2. The defendant, Mrs. Bass, having purchased land upon which the bank had a mortgage, made an arrangement with the receivers by which the latter transferred to her the mortgage and took her notes secured by mortgage on the same land. These notes he passed to Brown Brothers & Co. in part satisfaction of their judgment against the bank. Subsequently, after these proceedings had gone on for twelve years, the creditor's bill filed by Brown Brothers & Co. was dismissed for want of jurisdiction
because no judgment had been obtained before the bill was filed, and the receiver was ordered to bring into court the assets of the bank which he had received and the proceeds of such as he had parted with. Failing to do this because he had surrendered the assets to the debtors and turned over the proceeds to the creditors of the bank, the bank on his report of these facts obtained a decree for the value of the assets which had come into his possession, including the mortgage surrendered to Mrs. Bass.
3. This suit being brought upon her notes and to foreclose the mortgage given by Mrs. Bass in the settlement with the receiver, she set up is defense,
1st., that the notes were without consideration, because the receiver had no authority to transfer to her the mortgage debt, in settlement of which they were given, and thus that debt was still a charge upon her land; 2d, that if the notes given by her were valid, they belonged to the bank, and not to the complainant, because the receiver had no authority to transfer them to Brown Brothers & Co.
4. Held that the bank, by electing to charge the receiver with the value of the securities surrendered by him in the settlement with Mrs.
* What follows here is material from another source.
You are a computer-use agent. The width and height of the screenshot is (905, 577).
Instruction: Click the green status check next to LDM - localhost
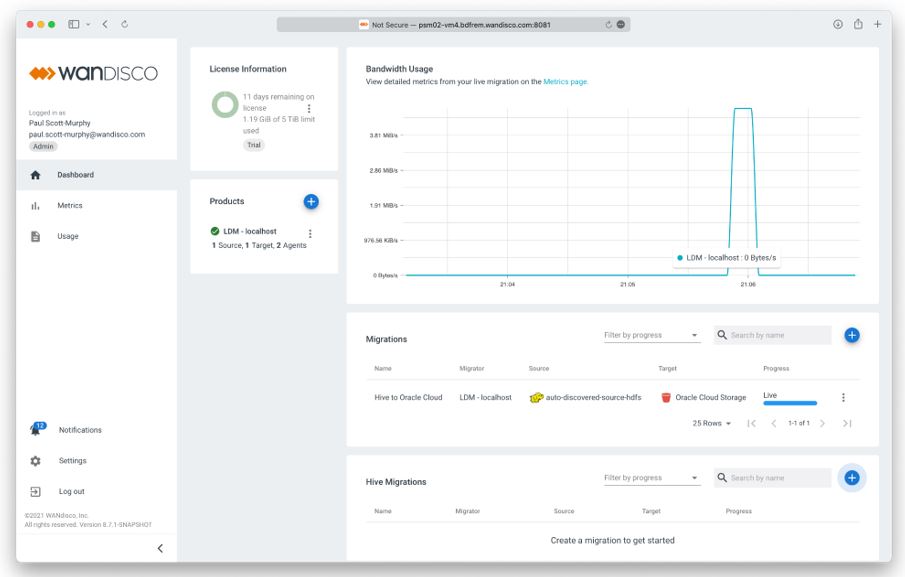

Bass and Brown Brothers & Co., had affirmed the transaction, and relinquished all claim against Mrs. Bass or her land, and that consequently the defense set up by her was not sustained.
A bill was filed in the court below to foreclose a mortgage executed by C. R. Bass, now deceased, and Eugenie his wife, on the 22d November, 1851, to Brown, to secure the payment of two promissory notes -- one for the sum of $1,704.03 and the other for $1,703.16 -- payable respectively 15 January, 1854, and 1855, at a house in New Orleans.
The answer set up, by way of defense, in substance that Brown, to whom the mortgage and notes were given, was not the legal or equitable owner of the same, but on the contrary that the property in them belonged to the Bank of Mississippi, and that the transaction out of which they arose was illegal, and the notes and mortgage in the hands of Brown void. The court below sustained the defense, and the case was now here for review.